Productivity as Diversion

Just to be is a blessing.
RABBI ABRAHAM JOSHUA HESCHEL

I have an hour to myself now.

White wine, and blueberries. And noise-cancelling headphones, because the roofers are still laying the new shingles in neat and shiny rows. I am completely aware of the decadence on display in those sentences. And in the fact that we were able to run this morning on the nearly deserted beach.

I found myself thinking it was unusually quiet, and then realized it was unusually quiet. The weather is soft today, so the waves roll in quietly. But the real difference is that there are far fewer planes coming in to land on the other side of the dunes.

Sometimes we don’t know what we are missing until we have it.
Things like quiet.

We ran past a young woman who stopped and tried to distract her new puppy, with it’s huge paws and boundless curiosity: “What are they running toward?”

I think about anticipation. About Christmas mornings, and secret desires. Isn’t that what we are running toward? Isn’t that what we need to cling to: the belief that something good is around the bend, even if you just passed that way minutes ago –

a tern has landed and now runs back and forth with the tide,
a piece of driftwood shaped like dragon’s head has either just washed ashore,
or you missed it before while laughing –
or tripping in the soft sand

I inhale: one, two. And exhale: one, two, three, four. A rhythm takes over and movement seems effortless. No pushing. Everything is breath, and the world is autonomic: the gusts of wind, the flow of the tides, the beating of the seagull’s wings – each individual, all complementary.
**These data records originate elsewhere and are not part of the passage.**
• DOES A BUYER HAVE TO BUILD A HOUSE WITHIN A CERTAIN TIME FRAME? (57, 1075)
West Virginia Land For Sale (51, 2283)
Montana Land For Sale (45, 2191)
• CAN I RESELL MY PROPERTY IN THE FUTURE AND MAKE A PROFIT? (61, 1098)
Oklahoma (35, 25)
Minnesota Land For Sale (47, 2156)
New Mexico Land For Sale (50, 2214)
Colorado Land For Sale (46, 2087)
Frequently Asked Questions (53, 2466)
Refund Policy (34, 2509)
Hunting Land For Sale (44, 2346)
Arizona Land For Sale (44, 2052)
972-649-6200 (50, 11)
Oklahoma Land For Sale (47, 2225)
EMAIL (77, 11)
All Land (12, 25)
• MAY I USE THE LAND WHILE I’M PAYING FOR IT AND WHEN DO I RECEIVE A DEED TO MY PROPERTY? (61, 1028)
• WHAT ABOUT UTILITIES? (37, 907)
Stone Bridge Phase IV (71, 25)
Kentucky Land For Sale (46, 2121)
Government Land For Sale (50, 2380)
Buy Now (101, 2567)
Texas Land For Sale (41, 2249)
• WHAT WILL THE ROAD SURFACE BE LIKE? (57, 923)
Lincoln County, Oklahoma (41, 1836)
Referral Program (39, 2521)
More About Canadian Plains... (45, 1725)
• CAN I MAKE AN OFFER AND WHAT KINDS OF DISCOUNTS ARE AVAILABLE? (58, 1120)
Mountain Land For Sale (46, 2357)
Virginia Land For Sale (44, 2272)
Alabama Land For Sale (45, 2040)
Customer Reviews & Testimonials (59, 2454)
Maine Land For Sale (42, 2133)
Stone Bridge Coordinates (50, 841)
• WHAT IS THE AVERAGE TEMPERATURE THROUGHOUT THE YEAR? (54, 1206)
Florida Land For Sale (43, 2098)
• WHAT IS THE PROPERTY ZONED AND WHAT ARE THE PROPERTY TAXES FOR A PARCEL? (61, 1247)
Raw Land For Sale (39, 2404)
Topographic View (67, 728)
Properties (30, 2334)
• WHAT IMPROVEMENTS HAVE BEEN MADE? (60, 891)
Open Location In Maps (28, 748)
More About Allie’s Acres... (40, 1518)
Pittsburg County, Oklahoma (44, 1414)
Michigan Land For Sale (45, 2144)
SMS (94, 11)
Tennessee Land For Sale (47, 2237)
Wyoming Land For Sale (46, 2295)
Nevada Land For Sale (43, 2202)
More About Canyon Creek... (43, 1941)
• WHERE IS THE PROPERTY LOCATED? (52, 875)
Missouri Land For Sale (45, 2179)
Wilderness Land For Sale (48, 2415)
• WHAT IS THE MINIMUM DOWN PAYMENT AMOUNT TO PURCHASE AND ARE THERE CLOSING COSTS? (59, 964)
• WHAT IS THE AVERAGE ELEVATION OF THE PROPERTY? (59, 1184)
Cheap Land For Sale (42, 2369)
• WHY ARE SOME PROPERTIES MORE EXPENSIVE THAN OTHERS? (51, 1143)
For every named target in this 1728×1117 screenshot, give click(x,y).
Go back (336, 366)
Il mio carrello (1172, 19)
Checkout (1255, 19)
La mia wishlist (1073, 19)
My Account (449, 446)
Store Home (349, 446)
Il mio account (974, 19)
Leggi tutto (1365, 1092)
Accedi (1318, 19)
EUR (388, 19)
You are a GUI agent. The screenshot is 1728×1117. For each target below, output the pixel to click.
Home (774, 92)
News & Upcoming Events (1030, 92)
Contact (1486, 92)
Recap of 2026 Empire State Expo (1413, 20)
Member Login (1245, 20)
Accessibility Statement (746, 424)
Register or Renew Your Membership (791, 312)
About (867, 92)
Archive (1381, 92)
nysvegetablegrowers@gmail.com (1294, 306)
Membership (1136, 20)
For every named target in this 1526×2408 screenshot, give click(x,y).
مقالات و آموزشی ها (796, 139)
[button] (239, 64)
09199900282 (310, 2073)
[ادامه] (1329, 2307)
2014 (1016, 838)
It has been a long time since I’ve felt this calm.

If this were a private diary I would be writing about sex now. About hormone patches, and accepting these new lessons of physical pain, as the lessons of youth’s psychological pains are past.

Passed, even.

It’s Monday in the autumn break and I have an ambitious list of accomplishments to tick off this week. I also know that I am not going to do even half of them. Though I expect I will manage to fold the laundry, if for no other reason but to keep the peace.

To be completely honest, I keep finding more things to put on that list so I will have an excuse not to do the one single thing that I am afraid to do.

There’s a book in the making. Too long “in the making”.
Even while the planes are grounded, and the classrooms are locked, it is easy to find distractions in a list of tasks that need doing.

Oh, this is hard to avoid, but: I find myself “waiting for Christmas”.